Why a good night’s sleep is so important
We all know that getting a good night’s sleep is important, and we have all experienced what it feels like after a bad night. And if I were to ask you why this is important you would probably say it is to recharge our batteries. But what does “recharging our batteries” actually mean?
There are many reasons why we need to sleep, because if we don’t get enough it affects our physical and psychological health as well as performance. Chronic sleep deprivation results in severe psychological issues and even hallucinations.
The sleep cycle.
Sleep is made up of cycles which we go through several times a night. These cycles take about 90 to 110 mins. Each cycle is made up of 5 stages each stage taking about 5 to 15 mins.
Stage 1 – light sleep. This is the first stage we go through, occurring between being awake and falling asleep, called hypnagogic sleep.
Stage 2 – this is the onset of sleep, when we start to disengage from our surroundings.
Stage 3 and 4 – this is the deepest sleep and is when the body repairs and restores itself from the wear and tear of the previous day. It is the most recuperative part of the sleep cycle. Tissue damage is repaired. Hormones such as Growth Hormone are released for growth and muscle development. Levels of cortisol increase to help alertness in the morning. It is during this period of sleep that the immune system is at its most efficient for fighting infection.
REM – rapid eye movement. In the adult this makes up 25% of the sleep cycle and uses as much energy as if we were awake. We are completely paralysed during this stage and this is when we dream.
Quality versus quantity.
Both the quality and the quantity of sleep are important. You must know people who say they sleep for at least 10 hours and still feel exhausted. That is because the quality of sleep is not good. Equally, there will be those people who have 6 hours of good quality sleep and also feel tired. They just aren’t getting enough.
So, it is important to get enough good quality sleep. And you can’t play catch up. You can’t go through the week, getting up early and going to bed late due to work, thinking “it will be ok, I can catch up at the weekend”. It doesn’t work like that!
For our psychological and emotional health the most important stage of sleep is the REM stage. It has been found from research on rats, that if they are deprived of REM sleep they will eventually die. If they are allowed to sleep normally after being deprived of REM sleep the proportion of REM sleep increases to catch up with what they lost, forfeiting the other stages of sleep.
In humans, if we are deprived of REM sleep, maybe because we go to bed too late, or have to get up very early the next day, the next night the proportion of REM sleep is increased to make up for what was lost. But that forfeits deep sleep which is important for our physical health.
Why is REM sleep so important?
It is during REM sleep that the brain lays down templates so that we are able to function. This is like uploading files onto your computer so that certain functions may operate. The unborn foetus is in continual REM sleep. It is constantly loading templates ready for when it is born. When born the baby spends 60% sleep in REM, and this slowly decreases to 25% as adults. Every new experience we come across is uploaded as a template. Parents often moan that teenagers spend so much time in bed, lie in late in the mornings. This is because their days are packed with new experiences plus learning at school. In the very elderly REM sleep reduces even further, this is because they have very few new experiences. REM also restores and updates these templates. If this doesn’t happen, we become unstable and vulnerable.
Why do we dream?
Dreaming occurs during REM sleep. Extensive research by Joe Griffin, author of Dreaming Reality, discovered why it is necessary for our survival to dream. We dream to process and clear emotions that have occurred through the day.

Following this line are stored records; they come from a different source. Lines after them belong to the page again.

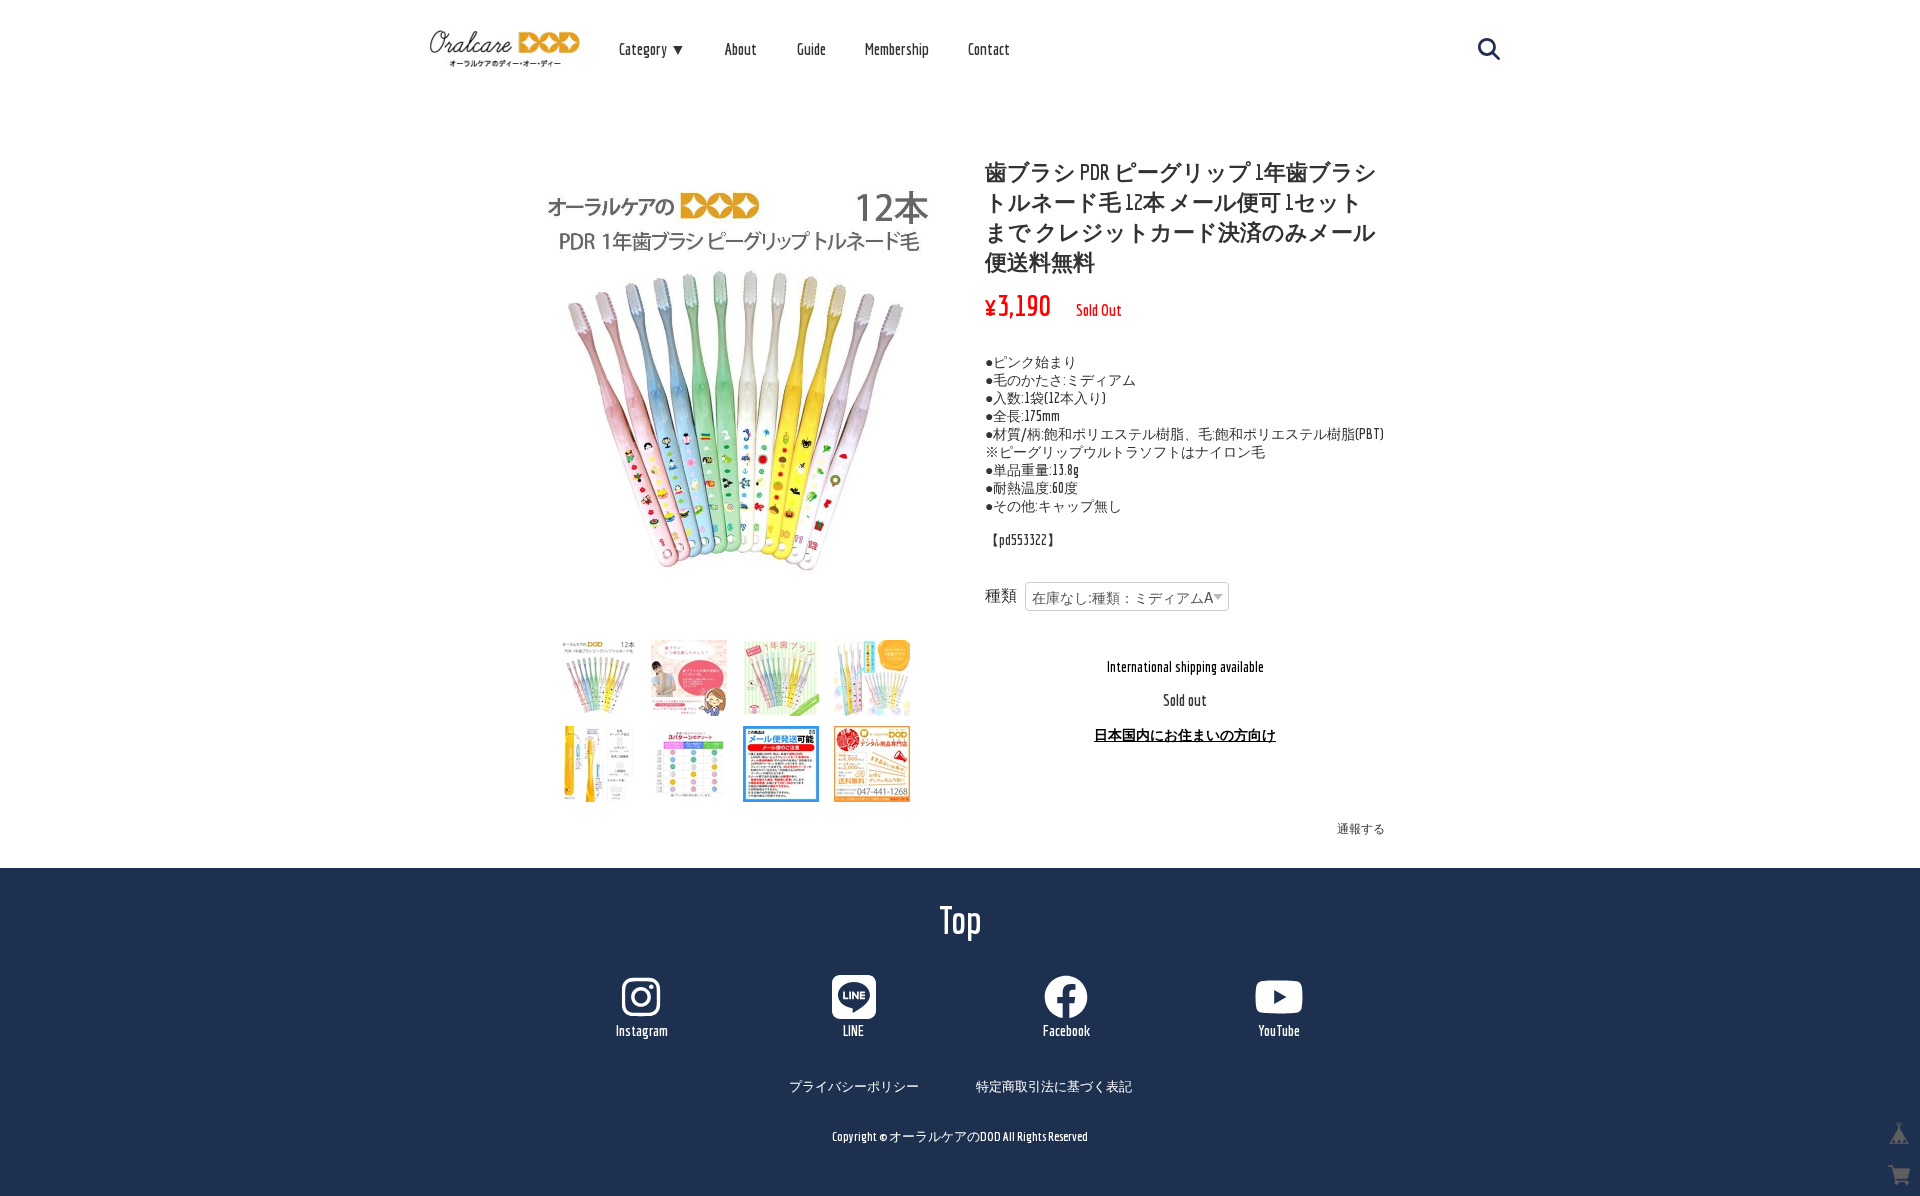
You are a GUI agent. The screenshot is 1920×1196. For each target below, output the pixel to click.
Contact (989, 49)
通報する (1361, 828)
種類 (1001, 595)
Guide (811, 49)
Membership (897, 49)
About (741, 49)
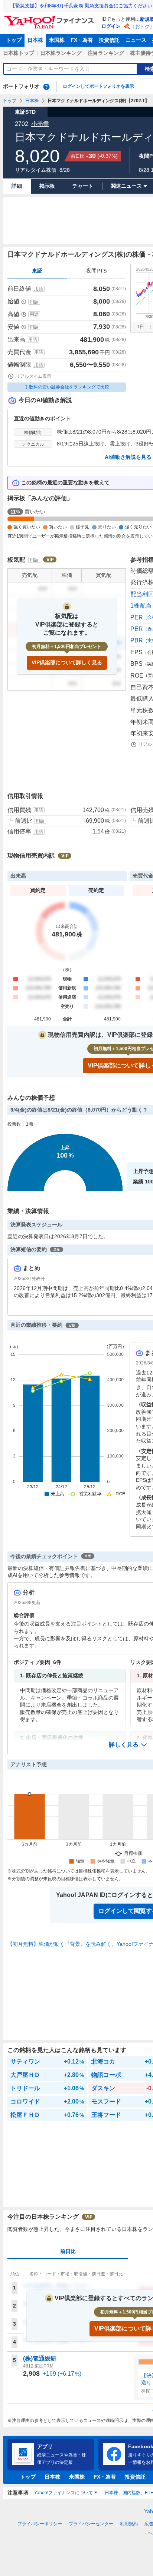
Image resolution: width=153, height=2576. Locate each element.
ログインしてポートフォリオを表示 (98, 86)
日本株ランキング (61, 53)
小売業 (40, 124)
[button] (128, 1745)
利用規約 (129, 2523)
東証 (37, 271)
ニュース (136, 40)
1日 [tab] (140, 326)
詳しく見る (124, 1744)
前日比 (68, 2251)
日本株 (35, 40)
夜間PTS (96, 271)
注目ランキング (106, 53)
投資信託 (109, 40)
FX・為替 (82, 40)
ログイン (111, 26)
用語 (38, 288)
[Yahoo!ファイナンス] (50, 18)
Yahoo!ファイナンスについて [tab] (63, 2492)
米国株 (57, 40)
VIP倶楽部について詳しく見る (67, 662)
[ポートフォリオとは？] (46, 87)
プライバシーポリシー (39, 2523)
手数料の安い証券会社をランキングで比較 (67, 387)
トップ (14, 40)
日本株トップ (18, 53)
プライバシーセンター (91, 2523)
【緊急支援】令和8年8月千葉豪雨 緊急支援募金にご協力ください (81, 6)
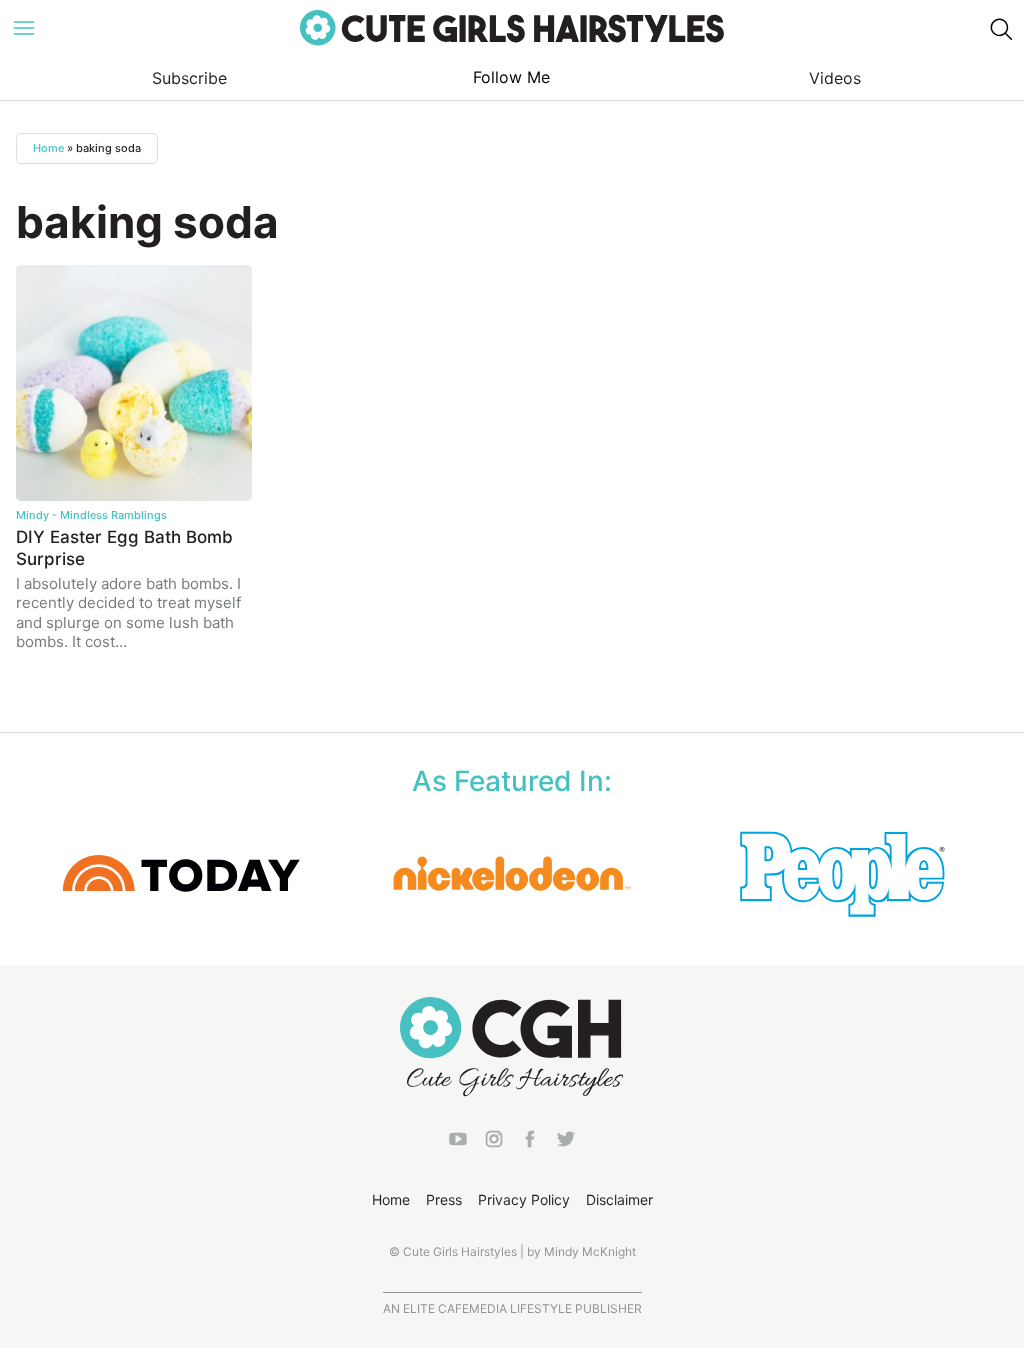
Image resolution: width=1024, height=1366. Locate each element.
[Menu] (24, 28)
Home (48, 148)
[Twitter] (566, 1142)
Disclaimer (619, 1199)
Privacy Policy (524, 1199)
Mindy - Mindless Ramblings (91, 515)
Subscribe (189, 78)
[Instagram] (494, 1142)
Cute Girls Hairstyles (512, 28)
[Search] (1000, 28)
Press (444, 1199)
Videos (835, 78)
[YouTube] (458, 1142)
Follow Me (511, 77)
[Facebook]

It is a bit like doing the dusting. If we don’t dust the ornaments regularly the dust builds up on them. If we don’t dream regularly our emotions build up in our subconscious. We dream in metaphor so that we don’t get confused between reality and our dreams. If we have had an emotionally packed day we will dream more. If something upsets us early in the day, we have all day to process it and resolve it. But if something upsetting happens late in the day, our subconscious tries to resolve it through dreaming. A reason why not to watch the late evening news before going to bed or to go to bed on an argument….
Dreaming also has another function. We often control our behaviour to fit in with social etiquette. If we went round behaving how we really felt, a bull in a china shop, this would cause us a lot of problems. So, when your boss has a go at you, and you really feel like shouting back, you don’t because it may have dire consequences. But at night you will play out how you really felt like behaving discharging those emotions, and it’s done in metaphor.
But dreaming uses as much energy as being awake.
If we dream a lot we may feel tired in the morning. This effects on our emotions. We may feel frustrated or grumpy, or impatient which then affects what happens during the day. This results in more emotions needing to be resolved the next night. The extra dreaming makes us even more tired. This can lead to a vicious cycle which ultimately affects us emotionally and psychologically. Eventually, this may lead to early morning waking, a symptom of “depression”. The brain decides that all this dreaming is just too tiring, so wakes you early to prevent any more dreaming.
So, in essence…..
The key is a good night’s sleep for emotional and physical wellbeing. Anything that disrupts this, such as ill health, chronic pain, or challenging life events, for any length of time, adversely affect it, perpetuating the situation.